I remember this video demonstrating the problems with 8gb vs 16gb cards.
Oh you can absolutely play with settings or mods to require more VRAM. But from a fresh vanilla install those are the results.
As for that video, people really really do not understand how modern graphics frameworks operate. I can not stress this enough, we now treat VRAM as cache. Just because a program loads 10GB of data into system RAM does not mean we need 10GB of L3 cache. Having 10GB of L3 cache and fitting the entire data set into it would be wonderful for performance, see the AMD 9800X3D.
Textures not rendering has nothing to do with VRAM, that is a graphics engine bug, likely as a result of some developer trying to tune something to prevent a potential performance hit. It appears to be an issue with async shader compilation interacting with a delayed render from the pipeline being paused, instead of waiting the game just seems to skip the whole thing and move on.
Resources are always loaded into a part of system memory called Display Memory or Shared Memory depending on who's asking. After this the game engine has done it's job and now its up to the framework (DX11/12/Vulkan) to preload that resource into VRAM. If it does it's job then assets are always there and a frame renders properly every time. If it misses something, then it needs to pause the rendering pipeline and transfer that resource from system memory to VRAM over the memory and PCIe bus, once received it resumes rendering that frame. From a users point of view this will be observable as a stutter or high frame latency. Every now and then it's not a big deal, but if it's constantly having to do this then it becomes very noticeable.
German website that does a good job of illustrating this. Then used high res pack mods and settings (DLSS/FG/RT) to demonstrate the difference between the cards.

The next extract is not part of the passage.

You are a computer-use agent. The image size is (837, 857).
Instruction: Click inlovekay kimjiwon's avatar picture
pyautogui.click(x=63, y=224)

RTX 4060 Ti 16GB vs. RTX 4060 Ti 8GB: Wo sich 16 GiByte zweifelsfrei lohnen - Test mit 11 Spielen
Profitiert eine Geforce RTX 4060 Ti von 16 GiByte oder nicht? Um das zu prüfen, haben wir elf Spiele mit großem VRAM-Hunger in drei Einstellungen überprüft.

Diablo 4 really highlights this happening.

You can see those massive stutters as the VRAM gets full and the graphics framework has to dump and load from system memory.
This all centers on the word "need". You absolutely do not "need" more then 8GB of VRAM for mid tier 1080p or possibly even 1440p gaming. Having more then 8GB of VRAM does allow someone to use DLSS / FG / RT along with 4K textures (high resolution), which is stuff you would normally associate with a 70 model or higher card. People may want more then 8GB to use the new shiny stuff, and that is perfectly fine.
Now the 50 series cards might change this as the memory bandwidth increase is pretty large and DLSS/MFG/RT might not be such performance destroyers as they were on older cards.